[Proof Complexity] Mon Jun 9 at 16:00 (note the time!) with Michael Whitmeyer: Communication complexity of collision-finding and bit pigeonhole principle

Jakob Nordström jn at di.ku.dk
Mon May 26 17:30:17 CEST 2025


Dear all,

On Monday June 9 at 16:00 CE(S)T (note the time!) we will gather for 
what is looking likely to be the last MIAO seminar for this spring 
semester, where Michael Whitmeyer from the  University of Washington 
will give a talk titled "Communication complexity of collision-finding 
and bit pigeonhole principle". You find the abstract at the bottom of 
this message.

This will be a video seminar at https://lu-se.zoom.us/j/61925271827 . 
Please feel free to share this information with colleagues who you think 
might be interested. We are also hoping to record the seminar and post 
on the MIAO Research YouTube channel https://youtube.com/@MIAOresearch 
for people who would like to hear the talk but cannot attend.

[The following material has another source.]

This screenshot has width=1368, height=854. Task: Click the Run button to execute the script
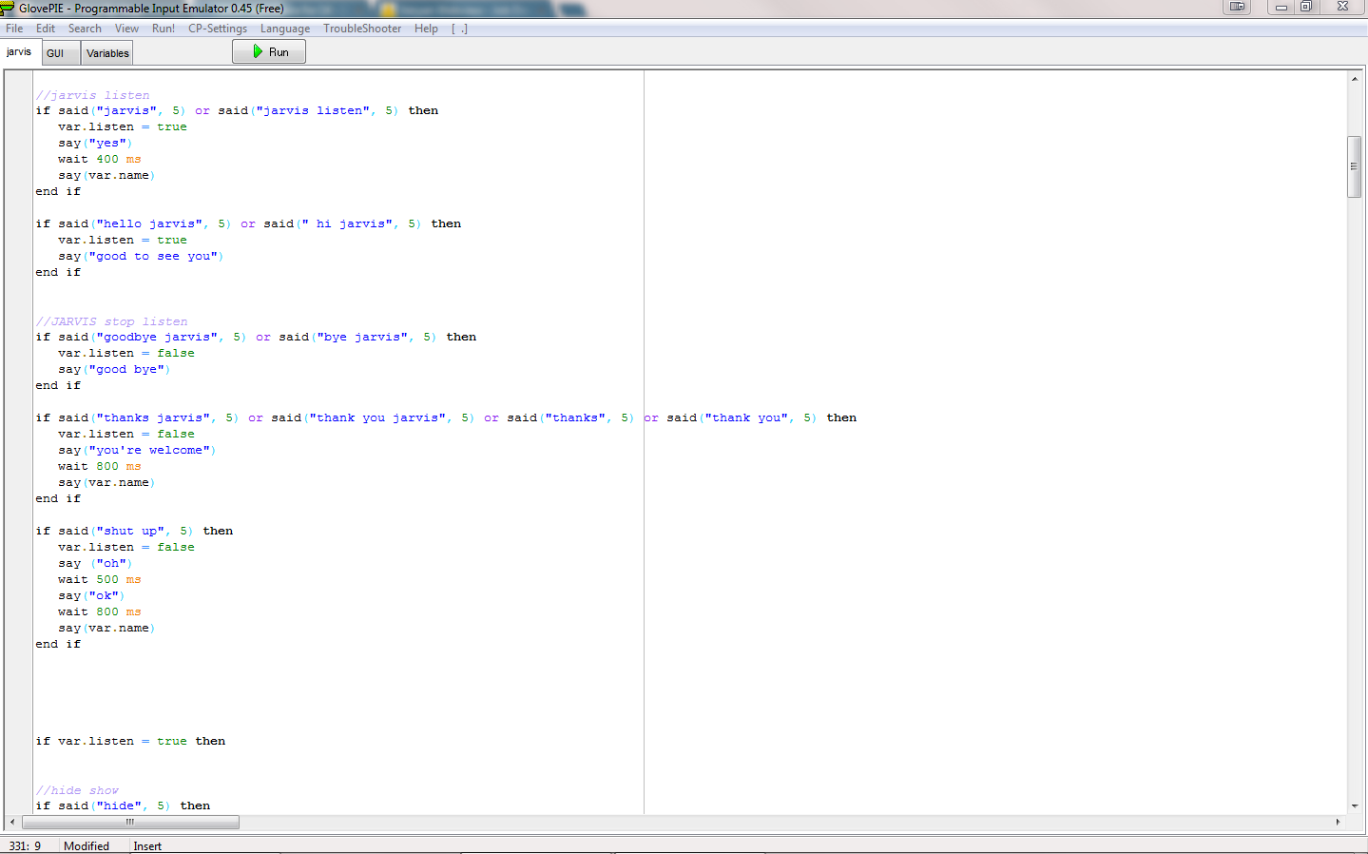[269, 51]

More information about the MIAO seminar series can be found at 
https://jakobnordstrom.se/miao-seminars/ . If you do not wish to receive 
these announcements, or receive several copies of them, please send a 
message to jn at di.ku.dk.

Best regards,
Jakob Nordström

**********

/Monday June 9 at 16:00 CE(S)T (note the time!) on Zoom
*Communication complexity of collision-finding and bit pigeonhole principle
*(Michael Whitmeyer, University of Washington)
/
This talk focuses on the communication complexity of a collision-finding 
problem, which has applications to the complexity of cutting-plane 
proofs, which make inferences based on integer linear inequalities.

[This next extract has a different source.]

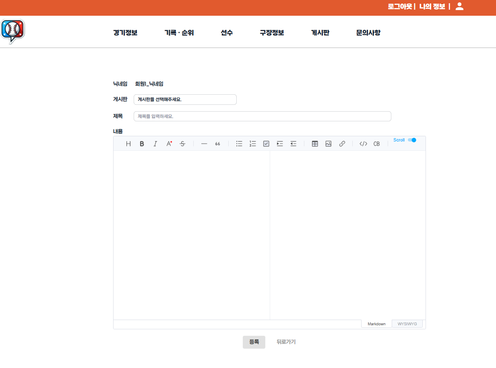Open the 게시판 selection dropdown

click(185, 100)
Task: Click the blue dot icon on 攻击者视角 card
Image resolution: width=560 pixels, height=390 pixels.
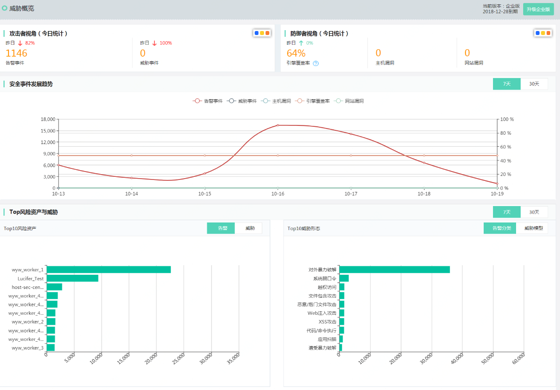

In one of our results, we prove a near optimal lower bound on the 
k-party number-in-hand communication complexity of collision-finding. 
This implies a nearly optimal 2^{n^(1-o(1))} lower bound on the size of 
tree-like cutting-planes refutations of the bit pigeonhole principle 
CNFs, which are compact and natural propositional encodings of the 
negation of the pigeonhole principle, improving on the best previous 
lower bound of 2^Ω(√n) for tree-like refutations.

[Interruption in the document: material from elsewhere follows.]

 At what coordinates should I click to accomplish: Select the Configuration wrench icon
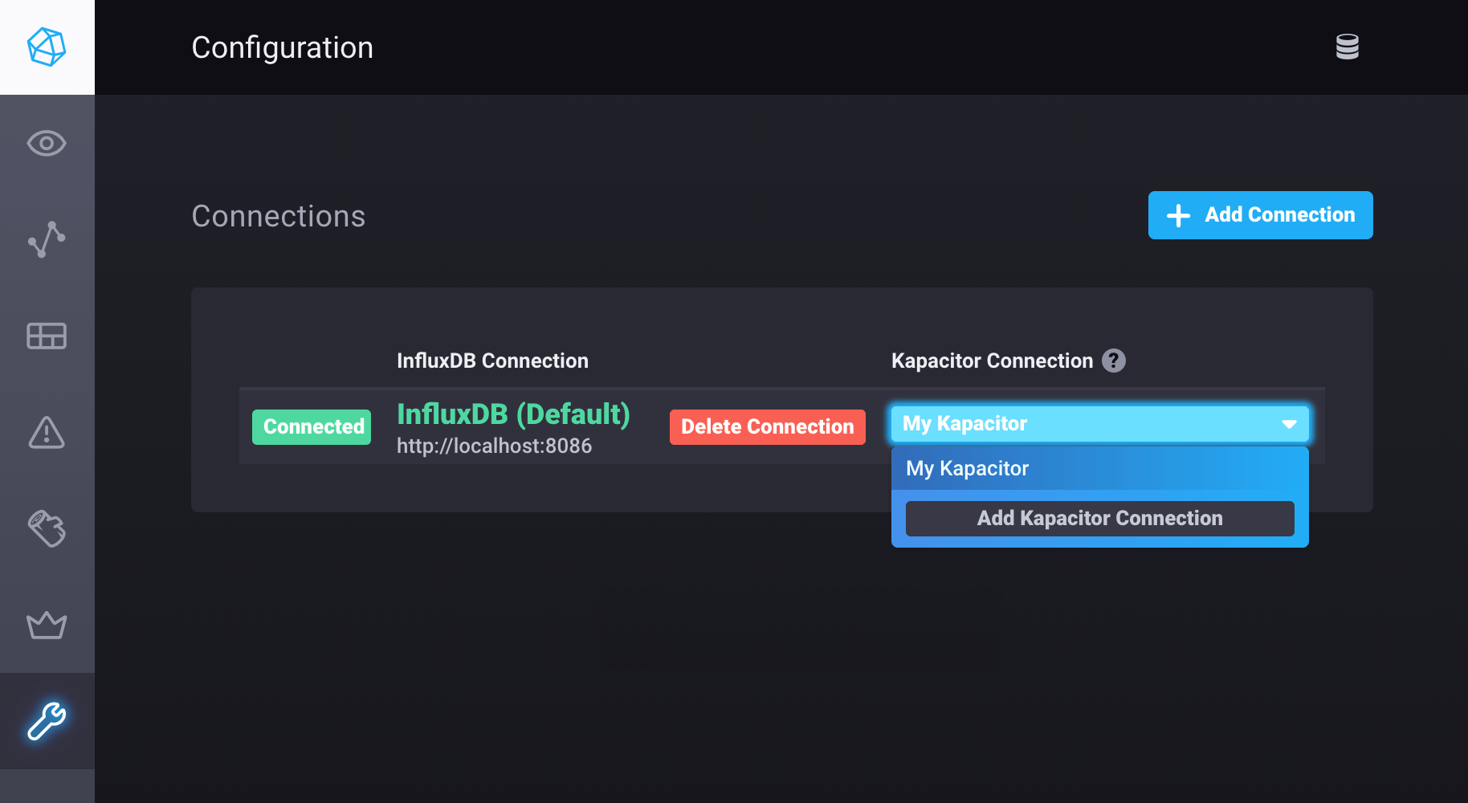pos(47,720)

In our main result we focus on a model of 2-party communication in which 
the protocol is no longer represented as a tree but as a directed 
acyclic graph (DAG) of protocol states. DAG-like protocols let one focus 
on a measure of protocol size rather than just depth. For cutting planes 
proofs there is a natural connection of proof size to the size of 
so-called triangle-DAG protocols. Using a refinement of a 
bottleneck-counting framework of Haken and Cook and Sokolov for 
triangle-DAG communication protocols, we give a 2^Ω(n^(1/4)) lower bound 
on the size of fully general (not necessarily tree-like) cutting planes 
refutations of the same bit pigeonhole principle formulas, improving on 
the best previous lower bound of 2^Ω(n^(1/8)).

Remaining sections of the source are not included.